4. **Delegate to append if `resolved == len`:**
Build a `yamlpatch::Op::Append { value }` patch and apply via yamlpatch. This reuses existing append logic including its indentation handling.

5. **Locate insertion byte position:**
- Query `route + [resolved]` with `query_exact` to get the item feature.
- The insertion point is the byte offset of the item's `- ` dash (accounting for leading whitespace on its line).
- Walk backward from `feature.location.byte_span.0` to the start of the line to include the leading whitespace/indentation.

6. **Determine indentation:**
- Extract the indentation string from the target item's line (characters from line start to `- `).
- This becomes the indentation for the new item.

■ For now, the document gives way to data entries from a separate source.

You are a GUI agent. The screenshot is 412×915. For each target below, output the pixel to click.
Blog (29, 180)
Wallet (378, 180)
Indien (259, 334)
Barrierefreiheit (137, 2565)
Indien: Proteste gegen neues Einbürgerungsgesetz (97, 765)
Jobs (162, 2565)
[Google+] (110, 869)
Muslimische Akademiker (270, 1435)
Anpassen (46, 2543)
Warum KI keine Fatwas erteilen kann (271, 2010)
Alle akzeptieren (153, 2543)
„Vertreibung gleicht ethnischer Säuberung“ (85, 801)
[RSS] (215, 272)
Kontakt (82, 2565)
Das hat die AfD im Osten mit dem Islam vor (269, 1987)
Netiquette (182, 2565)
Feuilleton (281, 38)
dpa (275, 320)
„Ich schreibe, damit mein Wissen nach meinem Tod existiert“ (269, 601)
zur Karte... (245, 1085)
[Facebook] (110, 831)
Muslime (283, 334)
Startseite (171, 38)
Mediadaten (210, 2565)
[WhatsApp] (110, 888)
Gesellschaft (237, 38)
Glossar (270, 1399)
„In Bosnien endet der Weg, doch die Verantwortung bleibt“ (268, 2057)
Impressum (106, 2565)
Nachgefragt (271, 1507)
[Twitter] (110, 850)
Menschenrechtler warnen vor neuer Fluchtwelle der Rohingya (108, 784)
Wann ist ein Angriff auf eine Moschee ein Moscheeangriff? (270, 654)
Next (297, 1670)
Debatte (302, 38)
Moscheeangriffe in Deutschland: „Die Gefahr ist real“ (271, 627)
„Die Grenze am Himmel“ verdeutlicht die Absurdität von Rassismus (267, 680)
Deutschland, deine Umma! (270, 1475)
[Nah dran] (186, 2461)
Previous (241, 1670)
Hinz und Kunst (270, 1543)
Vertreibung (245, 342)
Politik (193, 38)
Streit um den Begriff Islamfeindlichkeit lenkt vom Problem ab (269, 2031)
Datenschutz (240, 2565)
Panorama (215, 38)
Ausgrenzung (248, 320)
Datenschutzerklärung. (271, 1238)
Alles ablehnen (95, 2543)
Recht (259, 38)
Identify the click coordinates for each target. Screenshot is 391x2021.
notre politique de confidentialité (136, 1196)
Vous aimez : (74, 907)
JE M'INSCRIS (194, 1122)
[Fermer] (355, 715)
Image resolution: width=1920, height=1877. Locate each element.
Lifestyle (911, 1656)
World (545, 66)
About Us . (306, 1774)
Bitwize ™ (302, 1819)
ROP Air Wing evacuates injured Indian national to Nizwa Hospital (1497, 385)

7. **Serialize new value as a sequence item:**
- Scalar: `- value\n`
- Mapping: `- key1: val1\n key2: val2\n...` (indented relative to the dash)
- Sequence: `- - item1\n - item2\n...` (nested sequence)
- Use `serde_yaml::to_string(&value)` then reformat as a sequence item with correct indentation.

8. **String splice** — Insert the formatted item text at the computed byte position (before the target item's line start).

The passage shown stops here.